**Work task**.
Set each entry down exactly as written.

**Information shown**.

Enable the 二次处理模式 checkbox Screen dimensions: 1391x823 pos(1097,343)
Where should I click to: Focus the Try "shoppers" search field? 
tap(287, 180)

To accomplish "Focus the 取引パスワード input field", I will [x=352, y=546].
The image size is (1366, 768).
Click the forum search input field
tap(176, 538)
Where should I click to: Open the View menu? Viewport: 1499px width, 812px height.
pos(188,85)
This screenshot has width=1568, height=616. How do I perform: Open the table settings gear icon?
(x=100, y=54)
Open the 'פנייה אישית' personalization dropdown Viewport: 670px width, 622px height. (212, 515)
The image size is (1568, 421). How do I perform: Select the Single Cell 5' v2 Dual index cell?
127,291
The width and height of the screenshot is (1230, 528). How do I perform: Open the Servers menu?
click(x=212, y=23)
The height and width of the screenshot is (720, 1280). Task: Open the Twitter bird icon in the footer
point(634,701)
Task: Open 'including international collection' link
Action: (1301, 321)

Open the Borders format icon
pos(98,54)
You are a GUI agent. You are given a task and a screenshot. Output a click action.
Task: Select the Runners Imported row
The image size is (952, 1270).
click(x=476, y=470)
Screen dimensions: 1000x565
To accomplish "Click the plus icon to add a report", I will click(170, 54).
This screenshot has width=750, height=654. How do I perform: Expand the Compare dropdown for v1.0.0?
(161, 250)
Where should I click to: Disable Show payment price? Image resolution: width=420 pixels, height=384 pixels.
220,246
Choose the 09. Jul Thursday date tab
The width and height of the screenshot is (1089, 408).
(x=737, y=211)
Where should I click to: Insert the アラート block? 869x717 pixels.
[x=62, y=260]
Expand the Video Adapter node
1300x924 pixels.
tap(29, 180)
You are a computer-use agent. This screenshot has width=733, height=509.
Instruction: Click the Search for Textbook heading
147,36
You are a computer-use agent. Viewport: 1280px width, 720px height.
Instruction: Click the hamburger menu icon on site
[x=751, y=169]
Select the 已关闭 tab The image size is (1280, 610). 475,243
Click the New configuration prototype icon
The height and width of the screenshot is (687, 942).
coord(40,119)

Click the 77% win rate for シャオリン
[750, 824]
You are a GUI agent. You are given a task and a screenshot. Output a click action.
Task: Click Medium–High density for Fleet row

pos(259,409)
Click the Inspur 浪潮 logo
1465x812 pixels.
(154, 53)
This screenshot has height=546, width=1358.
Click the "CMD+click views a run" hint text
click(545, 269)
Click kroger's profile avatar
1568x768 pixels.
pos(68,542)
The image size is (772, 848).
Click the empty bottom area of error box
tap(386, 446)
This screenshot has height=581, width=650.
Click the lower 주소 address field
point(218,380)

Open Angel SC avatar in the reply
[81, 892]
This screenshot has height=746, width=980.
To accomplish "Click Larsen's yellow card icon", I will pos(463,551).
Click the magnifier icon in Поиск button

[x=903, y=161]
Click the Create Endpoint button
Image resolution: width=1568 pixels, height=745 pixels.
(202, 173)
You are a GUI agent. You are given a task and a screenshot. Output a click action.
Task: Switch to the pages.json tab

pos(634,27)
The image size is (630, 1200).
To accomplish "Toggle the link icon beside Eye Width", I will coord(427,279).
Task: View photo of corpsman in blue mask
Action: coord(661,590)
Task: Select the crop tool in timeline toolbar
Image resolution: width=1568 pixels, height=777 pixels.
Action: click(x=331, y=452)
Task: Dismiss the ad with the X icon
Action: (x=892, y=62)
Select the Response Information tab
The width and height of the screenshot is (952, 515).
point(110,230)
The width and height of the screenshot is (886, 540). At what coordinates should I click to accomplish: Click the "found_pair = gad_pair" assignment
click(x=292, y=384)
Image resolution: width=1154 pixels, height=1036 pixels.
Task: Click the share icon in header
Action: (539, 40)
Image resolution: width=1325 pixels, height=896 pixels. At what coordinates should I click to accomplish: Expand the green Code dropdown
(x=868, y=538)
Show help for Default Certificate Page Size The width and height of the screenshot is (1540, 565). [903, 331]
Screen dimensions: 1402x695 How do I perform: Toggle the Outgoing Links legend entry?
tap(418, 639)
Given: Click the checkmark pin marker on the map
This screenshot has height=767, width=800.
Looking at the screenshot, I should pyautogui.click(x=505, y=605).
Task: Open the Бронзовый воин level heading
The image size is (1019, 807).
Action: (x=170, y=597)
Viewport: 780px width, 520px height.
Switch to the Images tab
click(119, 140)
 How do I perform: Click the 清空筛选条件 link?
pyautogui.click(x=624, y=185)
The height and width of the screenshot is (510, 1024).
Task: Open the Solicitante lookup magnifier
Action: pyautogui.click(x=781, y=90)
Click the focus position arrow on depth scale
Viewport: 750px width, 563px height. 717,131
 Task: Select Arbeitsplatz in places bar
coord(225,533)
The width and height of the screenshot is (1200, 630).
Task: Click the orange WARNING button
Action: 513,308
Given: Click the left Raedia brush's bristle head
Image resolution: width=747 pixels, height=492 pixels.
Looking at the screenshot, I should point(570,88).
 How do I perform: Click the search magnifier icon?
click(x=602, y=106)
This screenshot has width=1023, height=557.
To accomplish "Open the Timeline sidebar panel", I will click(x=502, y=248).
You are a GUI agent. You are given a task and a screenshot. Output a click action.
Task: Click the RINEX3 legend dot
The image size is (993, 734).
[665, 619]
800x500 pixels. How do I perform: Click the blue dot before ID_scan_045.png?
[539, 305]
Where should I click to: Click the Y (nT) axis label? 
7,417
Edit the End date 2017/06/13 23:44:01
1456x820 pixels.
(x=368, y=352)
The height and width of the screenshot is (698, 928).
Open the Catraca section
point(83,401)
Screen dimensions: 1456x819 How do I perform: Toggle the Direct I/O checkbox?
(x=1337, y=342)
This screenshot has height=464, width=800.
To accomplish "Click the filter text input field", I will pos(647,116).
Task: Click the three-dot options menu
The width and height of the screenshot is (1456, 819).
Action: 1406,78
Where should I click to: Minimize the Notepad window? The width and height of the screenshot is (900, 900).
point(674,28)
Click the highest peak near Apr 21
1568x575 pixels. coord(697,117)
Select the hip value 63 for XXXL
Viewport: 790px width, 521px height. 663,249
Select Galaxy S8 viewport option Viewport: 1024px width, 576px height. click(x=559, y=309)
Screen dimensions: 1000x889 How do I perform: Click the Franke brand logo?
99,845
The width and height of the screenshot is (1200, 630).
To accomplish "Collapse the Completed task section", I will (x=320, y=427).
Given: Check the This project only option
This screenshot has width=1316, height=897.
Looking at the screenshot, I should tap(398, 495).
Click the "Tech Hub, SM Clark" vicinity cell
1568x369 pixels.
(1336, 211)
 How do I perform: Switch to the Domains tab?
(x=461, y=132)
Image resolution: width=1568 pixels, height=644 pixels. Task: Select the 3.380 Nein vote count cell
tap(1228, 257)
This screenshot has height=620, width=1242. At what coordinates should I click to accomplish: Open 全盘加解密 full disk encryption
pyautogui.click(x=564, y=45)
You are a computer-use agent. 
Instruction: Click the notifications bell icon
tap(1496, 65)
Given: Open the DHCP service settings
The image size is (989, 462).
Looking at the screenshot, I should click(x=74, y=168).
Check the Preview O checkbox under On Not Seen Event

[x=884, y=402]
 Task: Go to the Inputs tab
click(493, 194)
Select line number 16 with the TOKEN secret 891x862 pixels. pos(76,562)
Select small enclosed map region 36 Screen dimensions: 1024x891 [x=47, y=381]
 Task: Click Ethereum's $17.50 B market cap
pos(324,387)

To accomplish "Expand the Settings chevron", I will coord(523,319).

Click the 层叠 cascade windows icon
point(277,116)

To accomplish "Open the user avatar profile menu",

**Task answer**.
Enable the 二次处理模式 checkbox Screen dimensions: 1391x823 pos(1097,343)
Where should I click to: Focus the Try "shoppers" search field? 
tap(287, 180)

To accomplish "Focus the 取引パスワード input field", I will [x=352, y=546].
The image size is (1366, 768).
Click the forum search input field
tap(176, 538)
Where should I click to: Open the View menu? Viewport: 1499px width, 812px height.
pos(188,85)
This screenshot has width=1568, height=616. How do I perform: Open the table settings gear icon?
(x=100, y=54)
Open the 'פנייה אישית' personalization dropdown Viewport: 670px width, 622px height. (212, 515)
The image size is (1568, 421). How do I perform: Select the Single Cell 5' v2 Dual index cell?
127,291
The width and height of the screenshot is (1230, 528). How do I perform: Open the Servers menu?
click(x=212, y=23)
The height and width of the screenshot is (720, 1280). Task: Open the Twitter bird icon in the footer
point(634,701)
Task: Open 'including international collection' link
Action: (1301, 321)

Open the Borders format icon
pos(98,54)
You are a GUI agent. You are given a task and a screenshot. Output a click action.
Task: Select the Runners Imported row
The image size is (952, 1270).
click(x=476, y=470)
Screen dimensions: 1000x565
To accomplish "Click the plus icon to add a report", I will click(170, 54).
This screenshot has width=750, height=654. How do I perform: Expand the Compare dropdown for v1.0.0?
(161, 250)
Where should I click to: Disable Show payment price? Image resolution: width=420 pixels, height=384 pixels.
220,246
Choose the 09. Jul Thursday date tab
The width and height of the screenshot is (1089, 408).
(x=737, y=211)
Where should I click to: Insert the アラート block? 869x717 pixels.
[x=62, y=260]
Expand the Video Adapter node
1300x924 pixels.
tap(29, 180)
You are a computer-use agent. This screenshot has width=733, height=509.
Instruction: Click the Search for Textbook heading
147,36
You are a computer-use agent. Viewport: 1280px width, 720px height.
Instruction: Click the hamburger menu icon on site
[x=751, y=169]
Select the 已关闭 tab The image size is (1280, 610). 475,243
Click the New configuration prototype icon
The height and width of the screenshot is (687, 942).
coord(40,119)

Click the 77% win rate for シャオリン
[750, 824]
You are a GUI agent. You are given a task and a screenshot. Output a click action.
Task: Click Medium–High density for Fleet row

pos(259,409)
Click the Inspur 浪潮 logo
1465x812 pixels.
(154, 53)
This screenshot has height=546, width=1358.
Click the "CMD+click views a run" hint text
click(545, 269)
Click kroger's profile avatar
1568x768 pixels.
pos(68,542)
The image size is (772, 848).
Click the empty bottom area of error box
tap(386, 446)
This screenshot has height=581, width=650.
Click the lower 주소 address field
point(218,380)

Open Angel SC avatar in the reply
[81, 892]
This screenshot has height=746, width=980.
To accomplish "Click Larsen's yellow card icon", I will pos(463,551).
Click the magnifier icon in Поиск button

[x=903, y=161]
Click the Create Endpoint button
Image resolution: width=1568 pixels, height=745 pixels.
(202, 173)
You are a GUI agent. You are given a task and a screenshot. Output a click action.
Task: Switch to the pages.json tab

pos(634,27)
The image size is (630, 1200).
To accomplish "Toggle the link icon beside Eye Width", I will coord(427,279).
Task: View photo of corpsman in blue mask
Action: coord(661,590)
Task: Select the crop tool in timeline toolbar
Image resolution: width=1568 pixels, height=777 pixels.
Action: click(x=331, y=452)
Task: Dismiss the ad with the X icon
Action: (x=892, y=62)
Select the Response Information tab
The width and height of the screenshot is (952, 515).
point(110,230)
The width and height of the screenshot is (886, 540). At what coordinates should I click to accomplish: Click the "found_pair = gad_pair" assignment
click(x=292, y=384)
Image resolution: width=1154 pixels, height=1036 pixels.
Task: Click the share icon in header
Action: (539, 40)
Image resolution: width=1325 pixels, height=896 pixels. At what coordinates should I click to accomplish: Expand the green Code dropdown
(x=868, y=538)
Show help for Default Certificate Page Size The width and height of the screenshot is (1540, 565). [903, 331]
Screen dimensions: 1402x695 How do I perform: Toggle the Outgoing Links legend entry?
tap(418, 639)
Given: Click the checkmark pin marker on the map
This screenshot has height=767, width=800.
Looking at the screenshot, I should pyautogui.click(x=505, y=605).
Task: Open the Бронзовый воин level heading
The image size is (1019, 807).
Action: (x=170, y=597)
Viewport: 780px width, 520px height.
Switch to the Images tab
click(119, 140)
 How do I perform: Click the 清空筛选条件 link?
pyautogui.click(x=624, y=185)
The height and width of the screenshot is (510, 1024).
Task: Open the Solicitante lookup magnifier
Action: pyautogui.click(x=781, y=90)
Click the focus position arrow on depth scale
Viewport: 750px width, 563px height. 717,131
 Task: Select Arbeitsplatz in places bar
coord(225,533)
The width and height of the screenshot is (1200, 630).
Task: Click the orange WARNING button
Action: 513,308
Given: Click the left Raedia brush's bristle head
Image resolution: width=747 pixels, height=492 pixels.
Looking at the screenshot, I should point(570,88).
 How do I perform: Click the search magnifier icon?
click(x=602, y=106)
This screenshot has width=1023, height=557.
To accomplish "Open the Timeline sidebar panel", I will click(x=502, y=248).
You are a GUI agent. You are given a task and a screenshot. Output a click action.
Task: Click the RINEX3 legend dot
The image size is (993, 734).
[665, 619]
800x500 pixels. How do I perform: Click the blue dot before ID_scan_045.png?
[539, 305]
Where should I click to: Click the Y (nT) axis label? 
7,417
Edit the End date 2017/06/13 23:44:01
1456x820 pixels.
(x=368, y=352)
The height and width of the screenshot is (698, 928).
Open the Catraca section
point(83,401)
Screen dimensions: 1456x819 How do I perform: Toggle the Direct I/O checkbox?
(x=1337, y=342)
This screenshot has height=464, width=800.
To accomplish "Click the filter text input field", I will pos(647,116).
Task: Click the three-dot options menu
The width and height of the screenshot is (1456, 819).
Action: 1406,78
Where should I click to: Minimize the Notepad window? The width and height of the screenshot is (900, 900).
point(674,28)
Click the highest peak near Apr 21
1568x575 pixels. coord(697,117)
Select the hip value 63 for XXXL
Viewport: 790px width, 521px height. 663,249
Select Galaxy S8 viewport option Viewport: 1024px width, 576px height. click(x=559, y=309)
Screen dimensions: 1000x889 How do I perform: Click the Franke brand logo?
99,845
The width and height of the screenshot is (1200, 630).
To accomplish "Collapse the Completed task section", I will (x=320, y=427).
Given: Check the This project only option
This screenshot has width=1316, height=897.
Looking at the screenshot, I should tap(398, 495).
Click the "Tech Hub, SM Clark" vicinity cell
1568x369 pixels.
(1336, 211)
 How do I perform: Switch to the Domains tab?
(x=461, y=132)
Image resolution: width=1568 pixels, height=644 pixels. Task: Select the 3.380 Nein vote count cell
tap(1228, 257)
This screenshot has height=620, width=1242. At what coordinates should I click to accomplish: Open 全盘加解密 full disk encryption
pyautogui.click(x=564, y=45)
You are a computer-use agent. 
Instruction: Click the notifications bell icon
tap(1496, 65)
Given: Open the DHCP service settings
The image size is (989, 462).
Looking at the screenshot, I should click(x=74, y=168).
Check the Preview O checkbox under On Not Seen Event

[x=884, y=402]
 Task: Go to the Inputs tab
click(493, 194)
Select line number 16 with the TOKEN secret 891x862 pixels. pos(76,562)
Select small enclosed map region 36 Screen dimensions: 1024x891 [x=47, y=381]
 Task: Click Ethereum's $17.50 B market cap
pos(324,387)

To accomplish "Expand the Settings chevron", I will coord(523,319).

Click the 层叠 cascade windows icon
point(277,116)

To accomplish "Open the user avatar profile menu",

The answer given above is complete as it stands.